Would you restate, word for word, only the lines starting at the one with "Image resolution: width=1268" and ending with the final line of the entries below? Pictures stay out.

Saved entries:
....
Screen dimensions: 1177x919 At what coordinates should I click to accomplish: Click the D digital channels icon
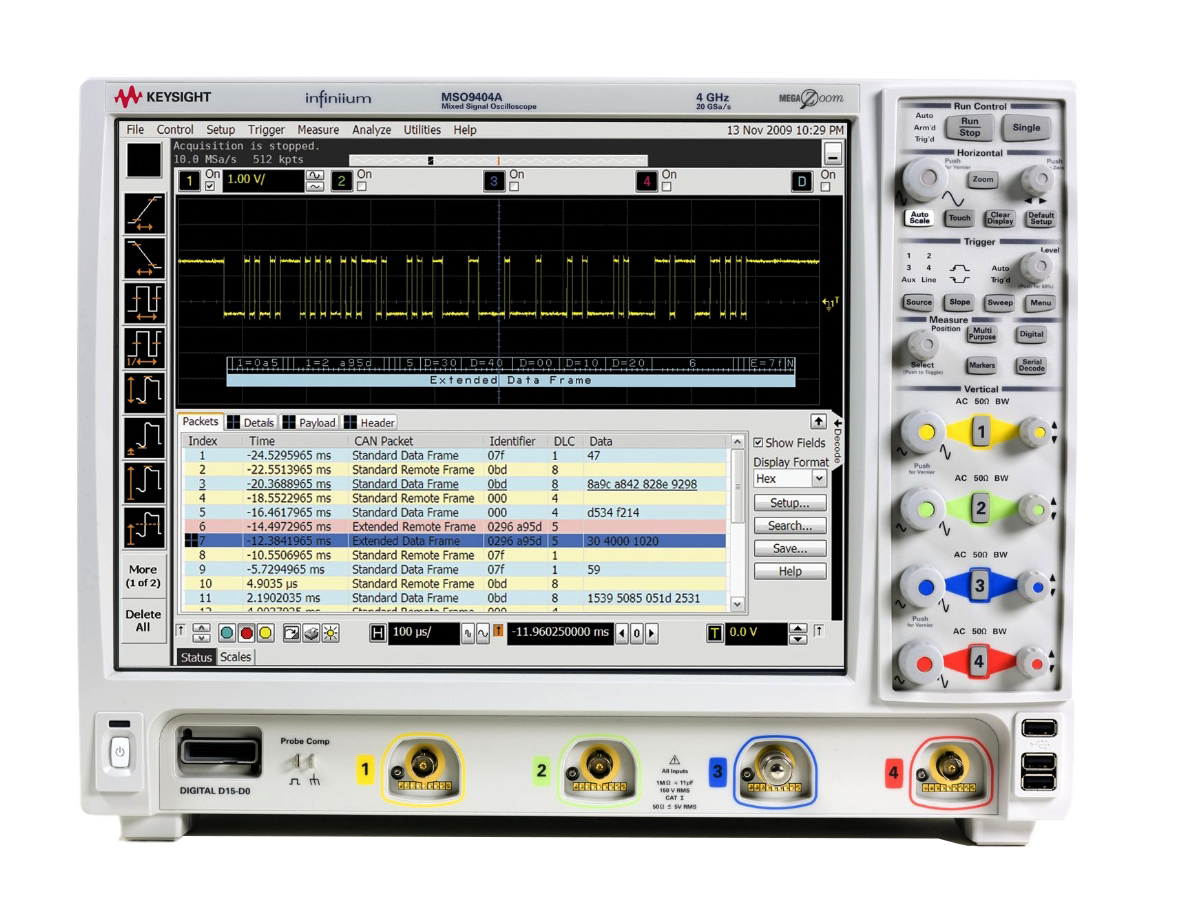[803, 181]
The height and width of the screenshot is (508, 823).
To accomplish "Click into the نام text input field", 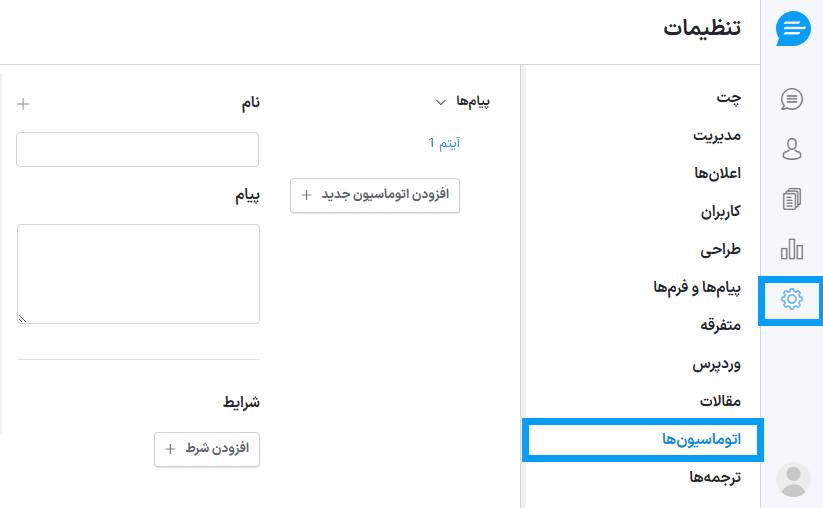I will pyautogui.click(x=138, y=149).
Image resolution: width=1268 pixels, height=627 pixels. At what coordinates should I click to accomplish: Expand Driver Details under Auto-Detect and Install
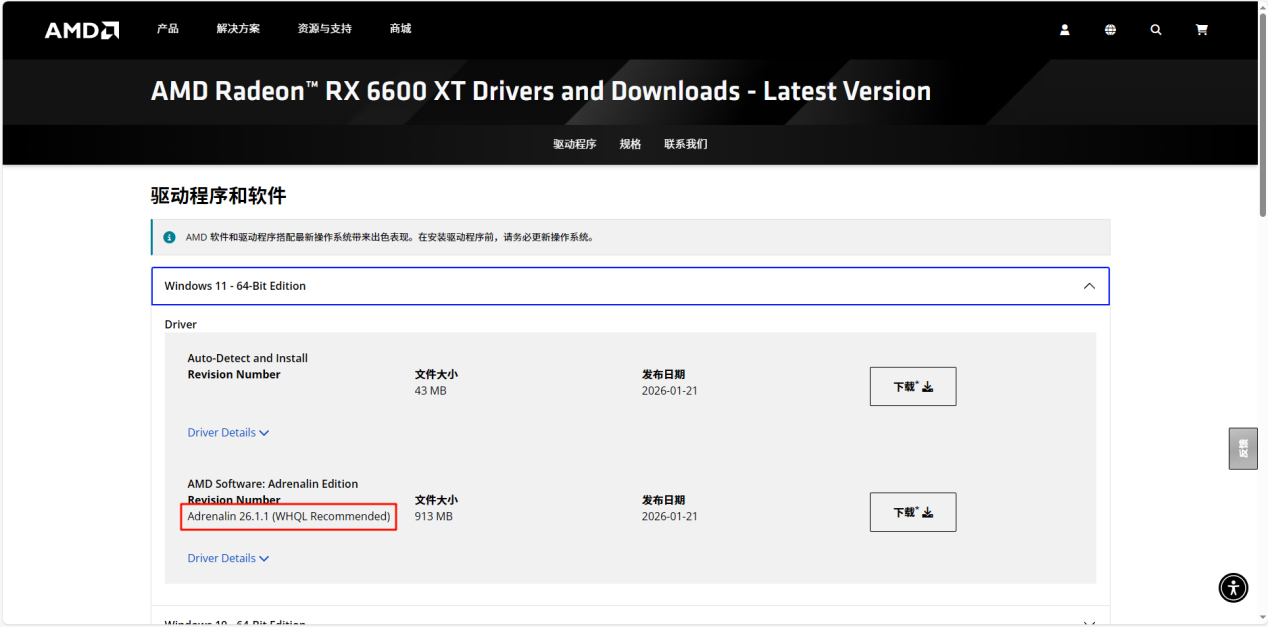[x=228, y=433]
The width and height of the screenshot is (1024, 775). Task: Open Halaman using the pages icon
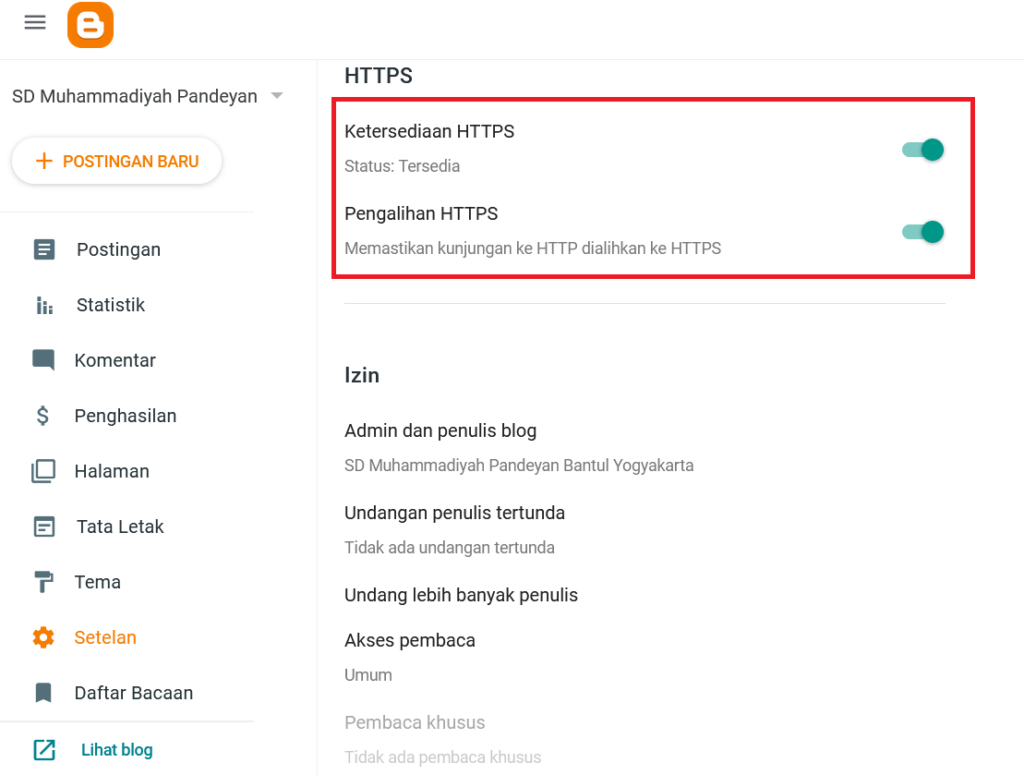[45, 470]
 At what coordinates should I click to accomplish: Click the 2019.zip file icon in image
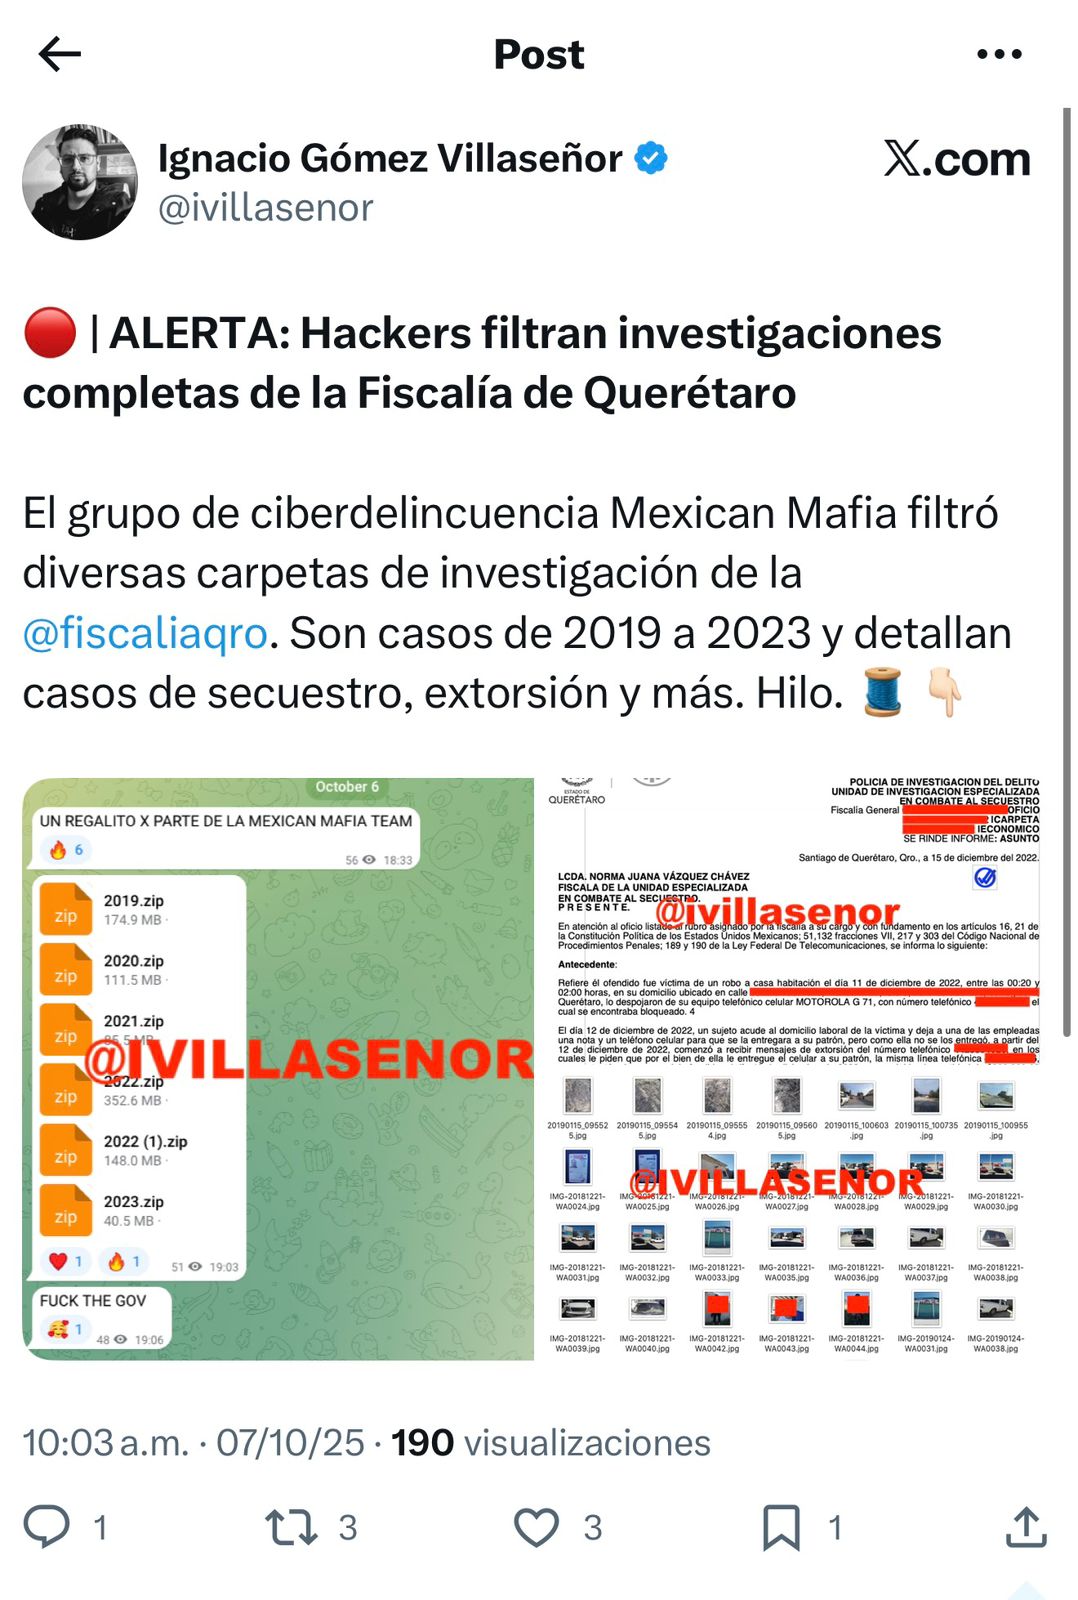[x=66, y=909]
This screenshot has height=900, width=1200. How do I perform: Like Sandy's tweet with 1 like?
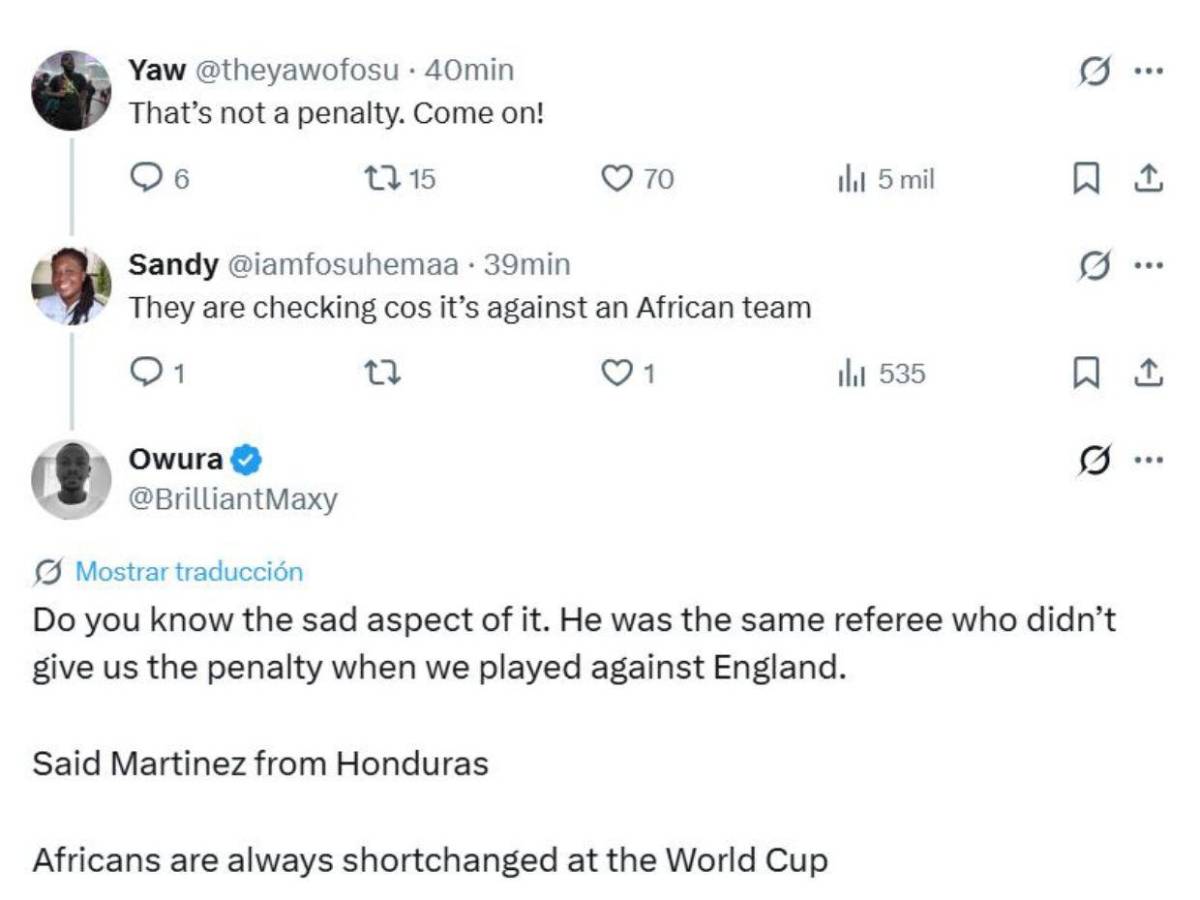(628, 374)
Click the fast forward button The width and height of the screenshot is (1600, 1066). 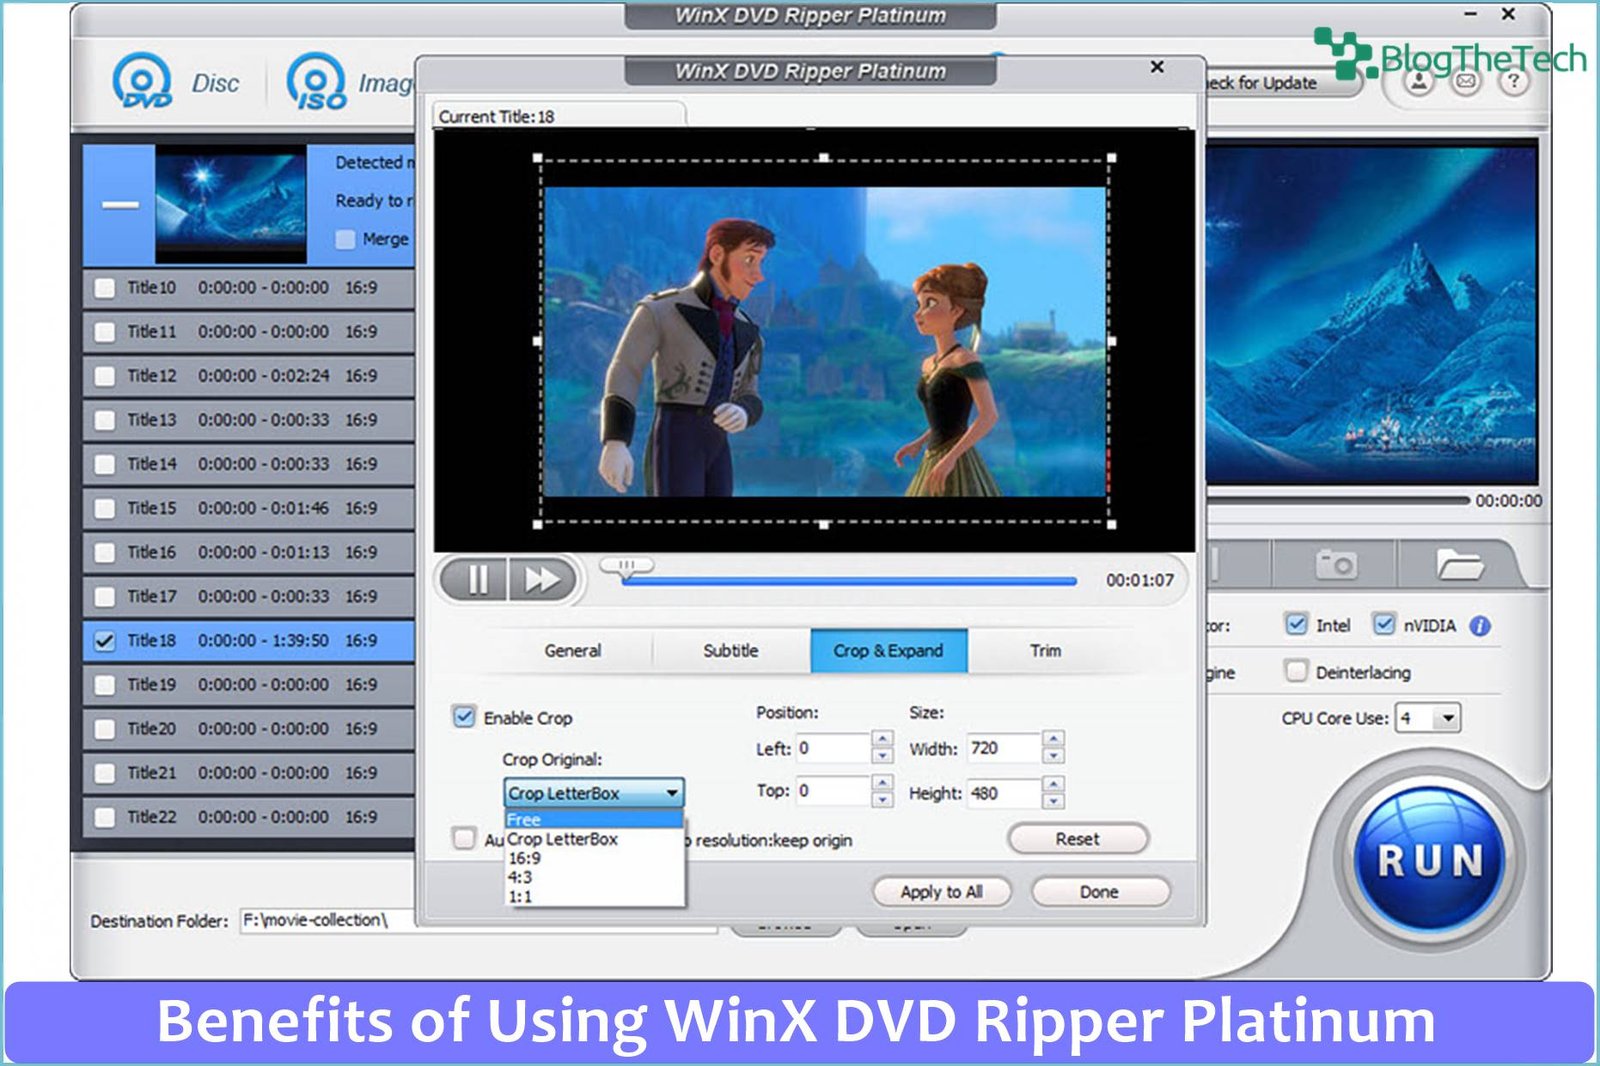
....
▶ Solution for this task:
Image resolution: width=1268 pixels, height=627 pixels. At what coordinates should I click to accomplish: Expand Driver Details under Auto-Detect and Install
[x=228, y=433]
The width and height of the screenshot is (1024, 775). Task: Open Halaman using the pages icon
[45, 470]
 At what coordinates should I click to accomplish: Click the 2019.zip file icon in image
[x=66, y=909]
This screenshot has height=900, width=1200. How do I perform: Like Sandy's tweet with 1 like?
(628, 374)
Click the fast forward button The width and height of the screenshot is (1600, 1066). 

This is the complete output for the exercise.